EXERCISE SET:
[1] Reproduce the forum thread about camping near Myrtle Beach word for word, everything from "Thanks for all" down to "a state park?".
[2] Using the forum thread about camping near Myrtle Beach, decide whether each statement agrees with it, and answer yes or no with the deciding words quoted exactly: (a) Sally's family camped at Huntington Beach State Park in 2003. (b) CamperDC has stayed at Pirate Land. (c) Surfside pier is a long way from Oceanlakes.
[3] Write what comes next in the forum thread about camping near Myrtle Beach, picking up where it stops.

## start PASSAGE TO READ

# Camping areas @ Myrtle Beaach.SC



## larry (Oct 19, 2004)

We are planning a trip to Myrtle Beach, SC to see some Christmas shows and
do a lttle fishing around 1st of Dec. I'm fishing, my wife tells me I'm giong to the
Christmas shows. Need to know if anyone has a favorite campground??


----------



## Central Mass Outbackers (Jun 13, 2004)

Hi Larry:

As part of a 4-week camping trip from Maine to Florida in 2003, our family camped at Huntington Beach State Park in SC. It's about 15 miles south of Myrtle Beach, and is probably one of the nicest parks we've ever stayed at. Though it's a 2-day trip for us, we've definitely been considering a repeat visit. Unless you really want to be in the thick of it in Myrtle Beach (traffic and tourist junk), I'd think about staying at Huntington Beach.

Sally


----------



## CamperDC (Oct 30, 2003)

The two that I have always heard about are Pirate Land and Lakewood and I have not been to either but I have heard good reports. But If I were to camp at Myrtle Beach I would stay at Huntington Beach with Sally.







Just kidding about staying with Sally, but she is correct about Huntington Beach. I am the type that likes to stay away from the crowds a bit so HB is my kinda place. Plus it's a real nice park. Have fun whereever you decide. I have not yet camped on the beach.


----------



## slivengo (Apr 13, 2004)

CamperDC said:


> The two that I have always heard about are Pirate Land and Lakewood and I have not been to either but I have heard good reports. But If I were to camp at Myrtle Beach I would stay at Huntington Beach with Sally.
> 
> 
> 
> ...


We have stayed at Pirateland, Lakewood and Oceanlakes which is all located in the south myrtle beach area. It is not near as crowded as in the heart of myrtle. There still will be lots of people. It used to be going to the beach was a summer thing but myrtle has become a year around spot. We will be at Oceanlakes Thanksgiving. Our choice between the 3 is Oceanlakes by far. Surfside pier is not far from Oceanlakes (maybe 2 miles???) if you want a pier to fish from. There is a campground further north that has it's own fishing pier. I just can't remeber the name. Never stayed there. Huntington beach is great if you want to avoid everyone/thing.

steve, rena, kids
04 rs26


----------



## larry (Oct 19, 2004)

Thanks for all the tips. I think I have seen Huntington Beach on Highway #17
south of Mrytle Beach around the Murrell's Inlet area. Is it a state park?


----------



## Central Mass Outbackers (Jun 13, 2004)

## end PASSAGE TO READ
## start GIVEN RECORDS

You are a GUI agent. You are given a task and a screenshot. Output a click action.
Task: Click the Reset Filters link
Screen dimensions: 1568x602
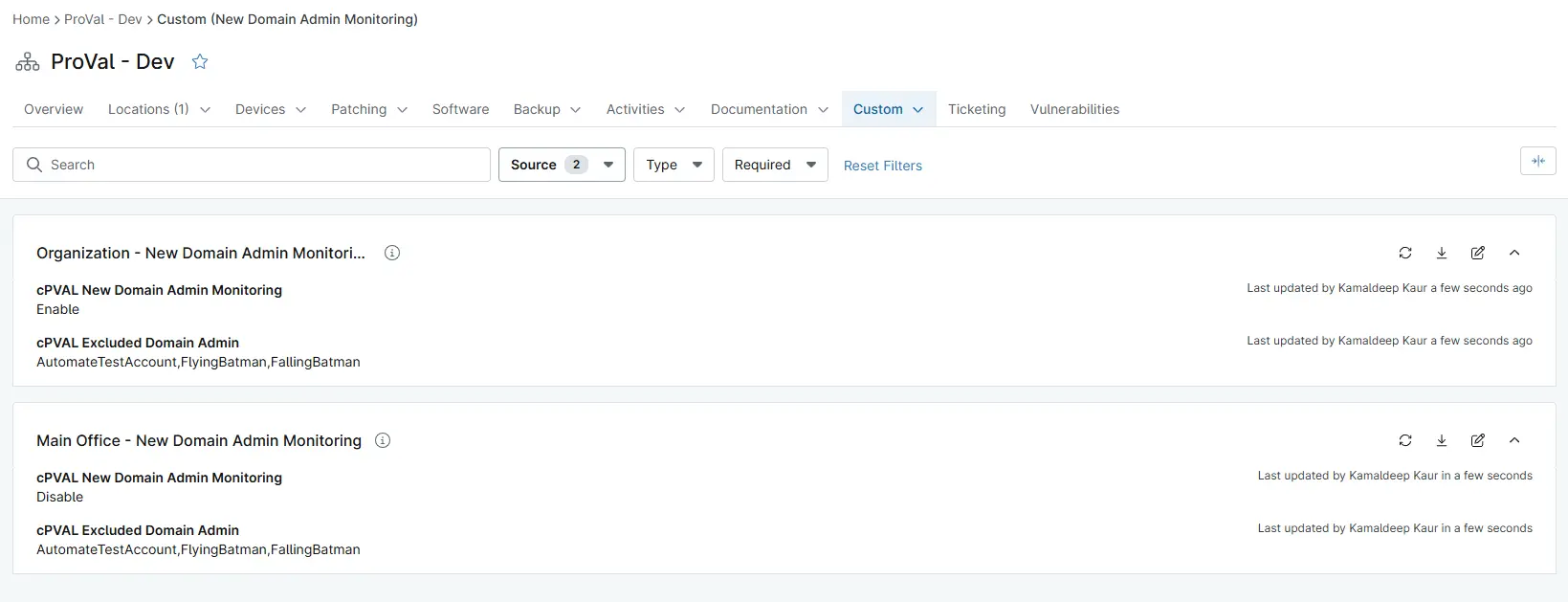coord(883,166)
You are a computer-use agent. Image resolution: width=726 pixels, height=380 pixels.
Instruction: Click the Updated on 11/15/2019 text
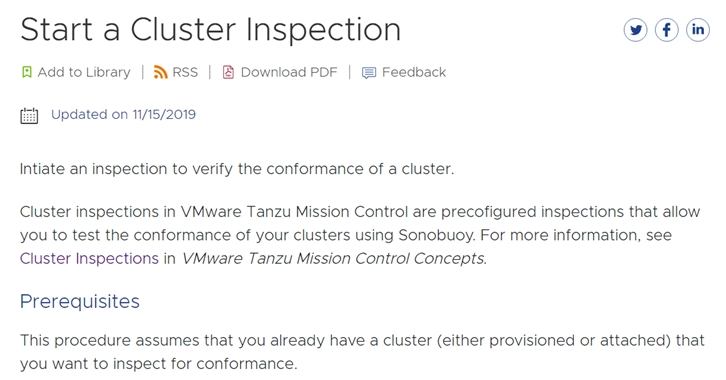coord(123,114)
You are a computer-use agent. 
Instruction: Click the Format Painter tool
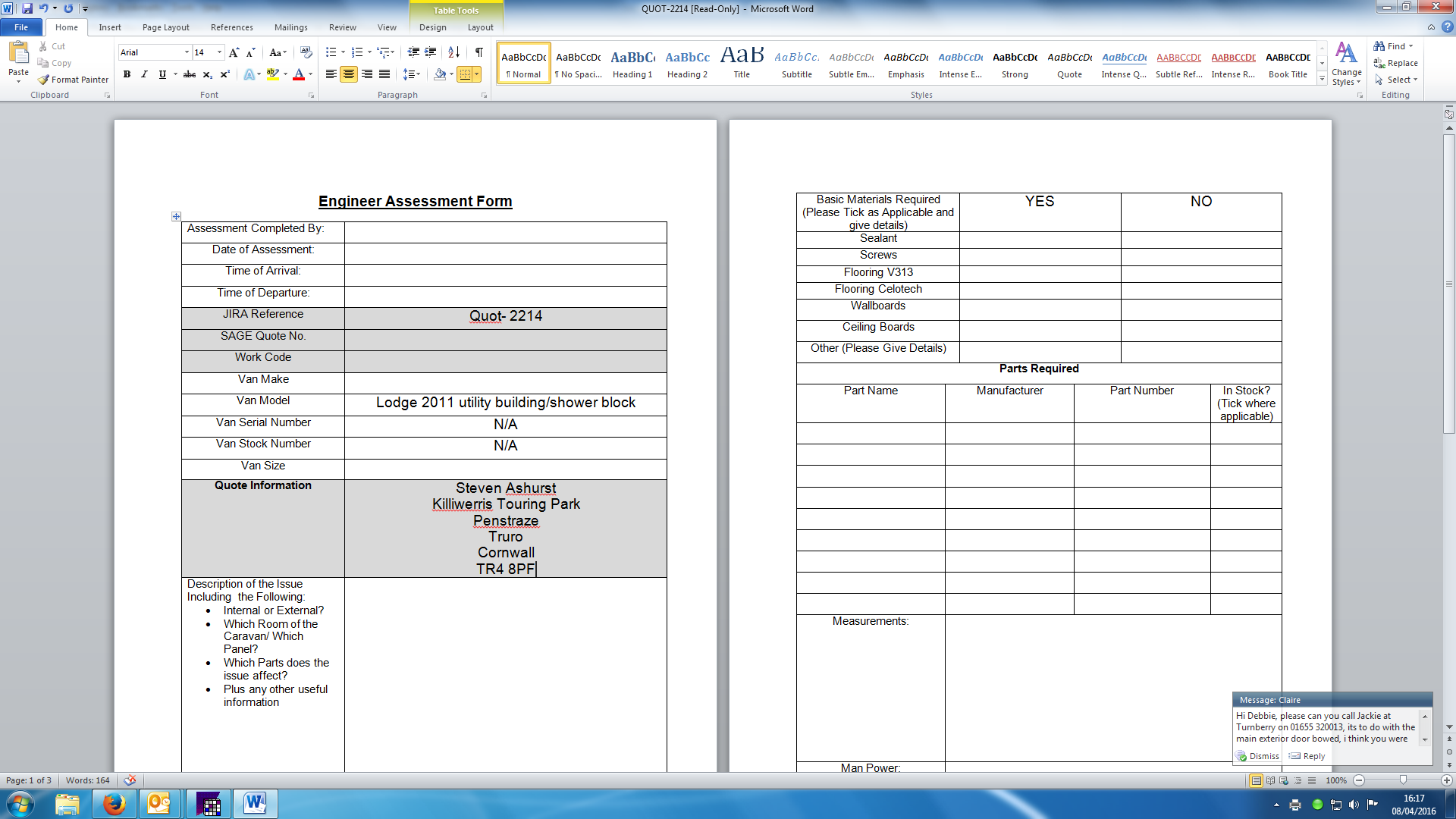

## end GIVEN RECORDS

PER-TASK ANSWERS:
[1]
Thanks for all the tips. I think I have seen Huntington Beach on Highway #17
south of Mrytle Beach around the Murrell's Inlet area. Is it a state park?

[2]
(a) Yes: "As part of a 4-week camping trip from Maine to Florida in 2003, our family camped at Huntington Beach State Park in SC."
(b) No: "I have not been to either but I have heard good reports."
(c) No: "Surfside pier is not far from Oceanlakes (maybe 2 miles???)"

[3]
Yes, Huntington Beach is a state park, and I believe that it is at Murrell's Inlet. It has a beautiful 5 mile stretch of beach, an old "moorish" castle to explore, and aligators in the lagoon. Really! They're small though, and the rangers told us that they "almost never" wander into the campground. We didn't see any at the campground, but I made sure I took my flashlight with me when out walking after dark!

We stayed at Ocean Lakes for one night before we could get in to Huntington Beach. We found it to be incredibly crowded (it was July), and noisy as all get out. Our site was so tight, we couldn't open the awning. It was like an RV parking lot. Long streams of teenagers on golf carts roamed the campground until quite late, and because of that and the fireworks that seemed to go off from time to time, we didn't get a lot of sleep. My husband was out of there like a shot at 6AM to wait in line at Huntington Beach for a site, since we hadn't made a reservation. It sounds like others have had a better experience than than we did, but we were very disappointed.

Sally


----------



## RVCarolina (Jul 31, 2004)

I strongly recommend Myrtle Beach State Park. It is located south of M.B., just
outside of town. Away from the noise/crush/junk, but still convenient to stores,
restaurants, etc. on Kings Highway.
The park is quite large, with one of the biggest fishing piers in that area.
A short walk from the Beach is the campground itself. Very large, and almost
totally shaded by tall Live Oaks (evergreen) and pine trees. The sites are very well
spaced, a lot of them have small trees/undergrowth sheilding you from your neighbors. The sites closer to the beach are more open and closer together, and
the sites farther back (loops 5 & 6) are more wooded and private. The roads are
hard packed sand and dirt, good shape - fine for bikes too.
Bathhouses: some old, kind of cruddy, some new, and fairly nice.
Park stores: One in the campground, very nice - lots of stuff and food. The other
is at the pier - ice cream, snacks, keepsakes, junk.
There are I think, over 300 sites (been there a lot, and was there just 3 weeks ago, but can't remember exactly how many







)
There are no full hookups, just water and power. There is one dumpstation, and
it is decent. The camping area is very attractive in a natural, woodsie, dirt road
sort of way. You can't see the ocean from the camping area, as it is behind a row
of wooded sand dunes. You can however, hear the waves if you are in one of the
front areas. NOTE: watch for low tree limbs when towing!!!!!!!! Site #154 is good.


----------



## RVCarolina (Jul 31, 2004)

Sorry to be so long-winded, but I wanted to add a few more things.








Myrtle Beach is like any other large city - There are good and bad areas to go.
If you don't like crowds, bars, junk shops, then don't go downtown!
There are also VERY nice areas. If someone tells you "It was awful" then you can
be sure they did not use common sense in finding the right area for them.








Some bits of interest in the State Park area; Brookgreen Gardens - the DW will
love it.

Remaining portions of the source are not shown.